Talking about “inside vs. outside” is a good lens for thinking about the extra administration burdens of the cloud. If you keep your data on-prem, operating your own data center and using it only for the data of your business, you might be blessed with a very cut-and-dried inside and outside. Your data is in a particular building, not mixed together with anyone else’s, probably protected by a firewall with a footprint more or less identical to the footprint of that building. There are less shades of gray on-prem and it is likely you created them up yourself.
If you keep your data in the cloud, there are some more potential shades of gray about inside and outside, and errors in managing shades of grey is how CapitalOne was left vulnerable. Your cloud environment is in a building with other people’s cloud environments, and maybe your cloud environment is actually a virtual server on a computer that is also simulating the cloud environments of other businesses. There might be, in principle, multiple firewalls in play (perhaps for the data center, a given physical server, and a virtual server it simulates) and there might be multiple different sets of rules governing how different servers, virtual and real, interact with these various firewalls. You can talk about inside vs. outside your virtual machine, your physical machine, a data center, a platform… This might sound a little trite and silly absent detail, and detail is unfortunately something the CapitalOne story can provide.

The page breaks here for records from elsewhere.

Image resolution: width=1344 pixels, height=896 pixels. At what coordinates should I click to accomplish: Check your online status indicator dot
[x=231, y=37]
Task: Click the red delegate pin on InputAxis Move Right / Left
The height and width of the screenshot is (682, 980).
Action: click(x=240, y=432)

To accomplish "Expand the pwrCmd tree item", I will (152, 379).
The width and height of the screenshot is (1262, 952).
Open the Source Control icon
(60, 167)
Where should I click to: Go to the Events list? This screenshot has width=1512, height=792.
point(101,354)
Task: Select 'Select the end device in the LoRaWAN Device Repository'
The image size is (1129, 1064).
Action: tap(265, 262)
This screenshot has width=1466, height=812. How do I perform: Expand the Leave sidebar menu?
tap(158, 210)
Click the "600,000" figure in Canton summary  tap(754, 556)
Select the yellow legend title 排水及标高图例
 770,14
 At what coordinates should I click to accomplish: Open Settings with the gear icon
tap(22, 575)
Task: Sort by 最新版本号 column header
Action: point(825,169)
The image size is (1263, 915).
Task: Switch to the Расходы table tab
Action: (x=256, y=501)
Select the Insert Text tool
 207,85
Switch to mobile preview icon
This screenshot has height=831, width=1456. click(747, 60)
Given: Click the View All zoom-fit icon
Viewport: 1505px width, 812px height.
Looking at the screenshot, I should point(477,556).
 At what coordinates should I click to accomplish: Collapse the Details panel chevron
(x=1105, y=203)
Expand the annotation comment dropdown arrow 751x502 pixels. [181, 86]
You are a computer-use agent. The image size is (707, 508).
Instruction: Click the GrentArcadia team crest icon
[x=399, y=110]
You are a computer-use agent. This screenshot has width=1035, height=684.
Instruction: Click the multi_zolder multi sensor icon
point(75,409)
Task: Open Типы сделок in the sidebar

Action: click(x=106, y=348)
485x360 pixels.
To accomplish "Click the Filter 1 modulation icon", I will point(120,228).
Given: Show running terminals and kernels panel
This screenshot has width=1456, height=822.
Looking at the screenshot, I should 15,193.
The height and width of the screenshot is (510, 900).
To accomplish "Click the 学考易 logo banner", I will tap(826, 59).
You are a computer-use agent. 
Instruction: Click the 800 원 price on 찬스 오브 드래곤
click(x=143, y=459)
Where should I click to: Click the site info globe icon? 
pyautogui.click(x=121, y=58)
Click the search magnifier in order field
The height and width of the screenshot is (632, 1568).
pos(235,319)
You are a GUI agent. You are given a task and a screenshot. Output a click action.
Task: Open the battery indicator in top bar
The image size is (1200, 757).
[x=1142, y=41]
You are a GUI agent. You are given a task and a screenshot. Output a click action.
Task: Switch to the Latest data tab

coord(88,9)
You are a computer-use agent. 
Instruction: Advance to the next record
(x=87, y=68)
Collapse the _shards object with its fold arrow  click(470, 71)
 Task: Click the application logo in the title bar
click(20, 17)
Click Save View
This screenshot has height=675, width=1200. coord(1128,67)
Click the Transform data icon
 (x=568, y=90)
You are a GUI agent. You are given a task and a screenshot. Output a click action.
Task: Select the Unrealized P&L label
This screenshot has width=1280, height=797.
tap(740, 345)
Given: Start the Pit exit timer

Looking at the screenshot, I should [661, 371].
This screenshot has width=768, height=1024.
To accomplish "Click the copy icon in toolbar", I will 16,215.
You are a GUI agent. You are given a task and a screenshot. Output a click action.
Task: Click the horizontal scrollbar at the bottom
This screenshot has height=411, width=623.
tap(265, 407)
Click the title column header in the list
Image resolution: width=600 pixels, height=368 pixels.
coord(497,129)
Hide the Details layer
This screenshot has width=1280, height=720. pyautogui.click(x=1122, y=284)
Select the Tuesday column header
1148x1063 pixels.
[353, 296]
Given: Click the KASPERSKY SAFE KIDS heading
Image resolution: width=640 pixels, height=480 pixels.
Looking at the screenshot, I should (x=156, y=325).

The CapitalOne breach exploited a misconfigured firewall, and in particular a misconfiguration that wrongly allowed CapitalOne’s servers to talk to a back-end resource inside Amazon Web Servers. This is the inside vs. outside heuristic starting to break down - the AWS resource was outside CapitalOne but still inside of Amazon. CapitalOne was secure relative to the all-the-way outside world, but assigned too much permission to an intermediate layer of systems designed to be friendly to users inside AWS, and there are in fact all kinds of actors using AWS with all kinds of motivations. One of them decided to steal data.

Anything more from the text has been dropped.